The Navy is inducting four to five warships every year, in tune with its plan to become a 212 strong warship force by 2027 and has virtually run out of the MRHs to operate from their decks to detect, track and kill enemy submarines. Most of the warships have been operating with a Chetak helicopter instead, for multi-purpose duties, a helicopter that is even older than the limited Sea King helicopters held and is itself awaiting replacement for over a decade.

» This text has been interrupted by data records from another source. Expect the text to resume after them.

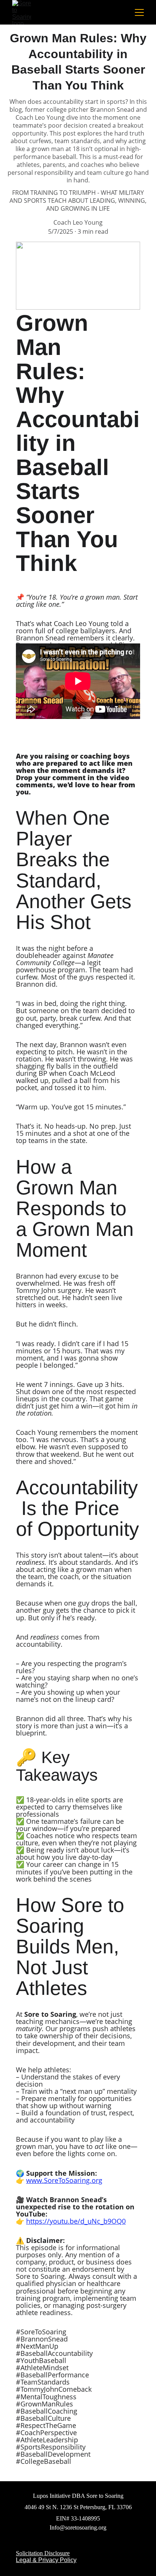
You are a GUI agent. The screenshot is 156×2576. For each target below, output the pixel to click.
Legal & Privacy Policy (46, 2560)
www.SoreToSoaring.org (64, 2180)
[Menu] (139, 12)
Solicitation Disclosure (43, 2553)
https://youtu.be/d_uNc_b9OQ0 (76, 2221)
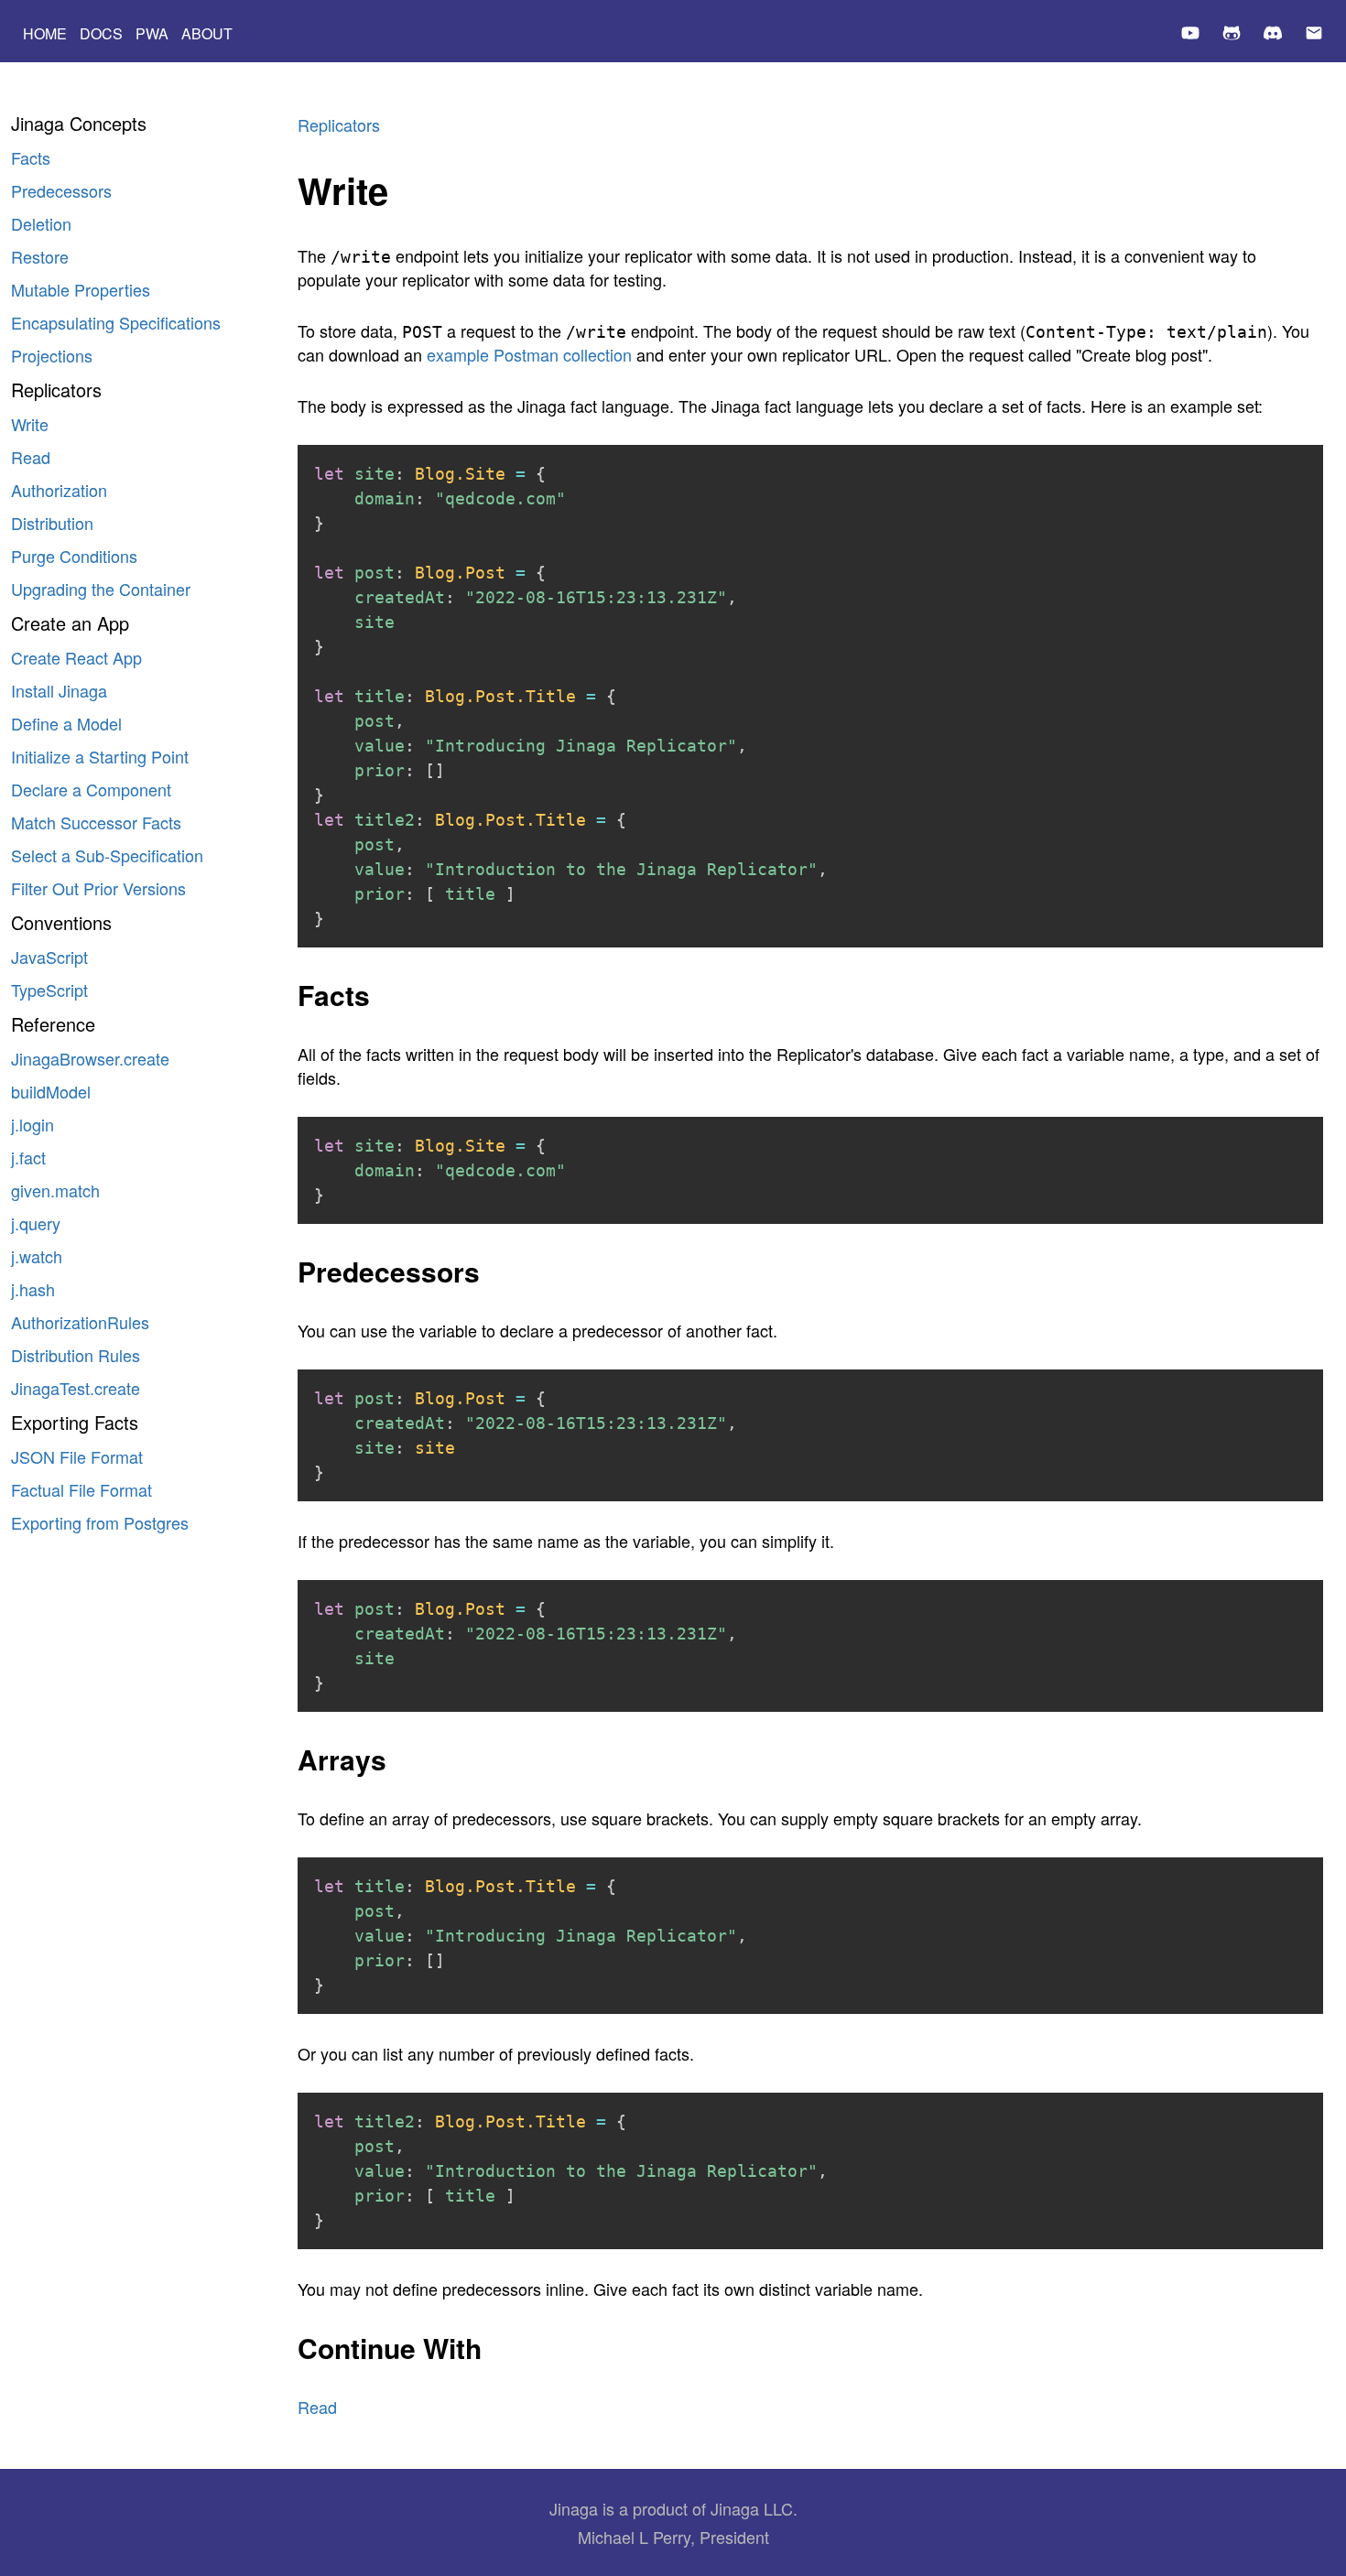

The critical shortage of helicopters has emerged as the most alarming operational gap in the Navy today. Given the critical situation, the US approval for the sale of 24 MH-60R Seahawk under the FMS route could not have come a day later – the contract for the same needs to be signed at the earliest. Navy’s requirement is of 123 Naval Multi-Role Helicopters (NMRH) for which a global Request for Information (RFI) was released in August 2017. However, despite the critical operational situation, the NMRH programme has not progressed as fast as the Navy would have liked and currently runs the risk of getting stuck in a bureaucratic quagmire if a clear strategy is not evolved.
Under the circumstances the MH-60R Romeo Seahawk is a suitable NMRH platform. Going in for 24 of these next-generation submarine hunter and anti-surface warfare helicopters is an excellent plan. It would be practical to pursue additional induction of theses helicopters under the Strategic Partnership Model of the Defence Procurement Procedures.